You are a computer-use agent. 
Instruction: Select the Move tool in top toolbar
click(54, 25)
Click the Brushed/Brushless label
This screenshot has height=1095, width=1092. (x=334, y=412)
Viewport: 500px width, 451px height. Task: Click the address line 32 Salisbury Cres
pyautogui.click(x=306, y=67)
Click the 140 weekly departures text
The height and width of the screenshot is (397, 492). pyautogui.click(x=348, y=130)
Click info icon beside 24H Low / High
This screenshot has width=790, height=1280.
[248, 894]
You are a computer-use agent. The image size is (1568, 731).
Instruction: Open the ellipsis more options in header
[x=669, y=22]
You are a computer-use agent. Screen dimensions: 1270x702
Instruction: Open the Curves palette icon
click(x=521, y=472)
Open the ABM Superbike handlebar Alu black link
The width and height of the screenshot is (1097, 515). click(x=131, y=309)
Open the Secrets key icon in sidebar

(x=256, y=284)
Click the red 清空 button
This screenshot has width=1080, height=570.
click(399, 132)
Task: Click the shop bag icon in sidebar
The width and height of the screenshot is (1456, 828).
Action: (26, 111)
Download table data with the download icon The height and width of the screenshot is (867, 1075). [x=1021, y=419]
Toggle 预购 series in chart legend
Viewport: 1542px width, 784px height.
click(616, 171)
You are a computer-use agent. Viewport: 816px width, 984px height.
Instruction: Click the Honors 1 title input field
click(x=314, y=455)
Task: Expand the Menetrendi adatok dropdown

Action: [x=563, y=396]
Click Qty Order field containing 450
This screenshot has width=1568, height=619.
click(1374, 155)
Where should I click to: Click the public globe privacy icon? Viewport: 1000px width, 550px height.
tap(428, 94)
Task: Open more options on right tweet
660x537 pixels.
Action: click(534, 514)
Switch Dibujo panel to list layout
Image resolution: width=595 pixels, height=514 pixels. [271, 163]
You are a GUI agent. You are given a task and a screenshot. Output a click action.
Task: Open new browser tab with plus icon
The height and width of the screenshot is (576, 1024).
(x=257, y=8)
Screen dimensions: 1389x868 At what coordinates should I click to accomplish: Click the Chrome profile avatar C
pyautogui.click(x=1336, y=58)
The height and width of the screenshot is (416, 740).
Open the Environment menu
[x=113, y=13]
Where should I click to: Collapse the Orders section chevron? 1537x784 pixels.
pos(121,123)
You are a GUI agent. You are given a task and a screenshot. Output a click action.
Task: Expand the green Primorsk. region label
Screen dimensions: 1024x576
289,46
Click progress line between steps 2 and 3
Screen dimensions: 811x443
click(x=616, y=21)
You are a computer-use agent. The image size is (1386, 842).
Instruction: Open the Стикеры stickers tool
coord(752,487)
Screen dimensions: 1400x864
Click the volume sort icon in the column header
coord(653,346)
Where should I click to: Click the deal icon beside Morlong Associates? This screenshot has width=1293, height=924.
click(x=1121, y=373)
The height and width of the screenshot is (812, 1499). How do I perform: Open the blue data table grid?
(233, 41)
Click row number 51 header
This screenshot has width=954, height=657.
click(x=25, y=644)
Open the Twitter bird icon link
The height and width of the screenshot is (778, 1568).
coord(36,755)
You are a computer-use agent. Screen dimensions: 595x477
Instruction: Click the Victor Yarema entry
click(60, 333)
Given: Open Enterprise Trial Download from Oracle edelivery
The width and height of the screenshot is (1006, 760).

*WHAT THE TASK REQUIRES:* Please quote every one of the lines above word for word, from the first through the last.

*FINAL RESULT:*
You are a computer-use agent. 
Instruction: Select the Move tool in top toolbar
click(54, 25)
Click the Brushed/Brushless label
This screenshot has height=1095, width=1092. (x=334, y=412)
Viewport: 500px width, 451px height. Task: Click the address line 32 Salisbury Cres
pyautogui.click(x=306, y=67)
Click the 140 weekly departures text
The height and width of the screenshot is (397, 492). pyautogui.click(x=348, y=130)
Click info icon beside 24H Low / High
This screenshot has width=790, height=1280.
[248, 894]
You are a computer-use agent. The image size is (1568, 731).
Instruction: Open the ellipsis more options in header
[x=669, y=22]
You are a computer-use agent. Screen dimensions: 1270x702
Instruction: Open the Curves palette icon
click(x=521, y=472)
Open the ABM Superbike handlebar Alu black link
The width and height of the screenshot is (1097, 515). click(x=131, y=309)
Open the Secrets key icon in sidebar

(x=256, y=284)
Click the red 清空 button
This screenshot has width=1080, height=570.
click(399, 132)
Task: Click the shop bag icon in sidebar
The width and height of the screenshot is (1456, 828).
Action: (26, 111)
Download table data with the download icon The height and width of the screenshot is (867, 1075). [x=1021, y=419]
Toggle 预购 series in chart legend
Viewport: 1542px width, 784px height.
click(616, 171)
You are a computer-use agent. Viewport: 816px width, 984px height.
Instruction: Click the Honors 1 title input field
click(x=314, y=455)
Task: Expand the Menetrendi adatok dropdown

Action: [x=563, y=396]
Click Qty Order field containing 450
This screenshot has width=1568, height=619.
click(1374, 155)
Where should I click to: Click the public globe privacy icon? Viewport: 1000px width, 550px height.
tap(428, 94)
Task: Open more options on right tweet
660x537 pixels.
Action: click(534, 514)
Switch Dibujo panel to list layout
Image resolution: width=595 pixels, height=514 pixels. [271, 163]
You are a GUI agent. You are given a task and a screenshot. Output a click action.
Task: Open new browser tab with plus icon
The height and width of the screenshot is (576, 1024).
(x=257, y=8)
Screen dimensions: 1389x868 At what coordinates should I click to accomplish: Click the Chrome profile avatar C
pyautogui.click(x=1336, y=58)
The height and width of the screenshot is (416, 740).
Open the Environment menu
[x=113, y=13]
Where should I click to: Collapse the Orders section chevron? 1537x784 pixels.
pos(121,123)
You are a GUI agent. You are given a task and a screenshot. Output a click action.
Task: Expand the green Primorsk. region label
Screen dimensions: 1024x576
289,46
Click progress line between steps 2 and 3
Screen dimensions: 811x443
click(x=616, y=21)
You are a computer-use agent. The image size is (1386, 842).
Instruction: Open the Стикеры stickers tool
coord(752,487)
Screen dimensions: 1400x864
Click the volume sort icon in the column header
coord(653,346)
Where should I click to: Click the deal icon beside Morlong Associates? This screenshot has width=1293, height=924.
click(x=1121, y=373)
The height and width of the screenshot is (812, 1499). How do I perform: Open the blue data table grid?
(233, 41)
Click row number 51 header
This screenshot has width=954, height=657.
click(x=25, y=644)
Open the Twitter bird icon link
The height and width of the screenshot is (778, 1568).
coord(36,755)
You are a computer-use agent. Screen dimensions: 595x477
Instruction: Click the Victor Yarema entry
click(60, 333)
Given: Open Enterprise Trial Download from Oracle edelivery
The width and height of the screenshot is (1006, 760).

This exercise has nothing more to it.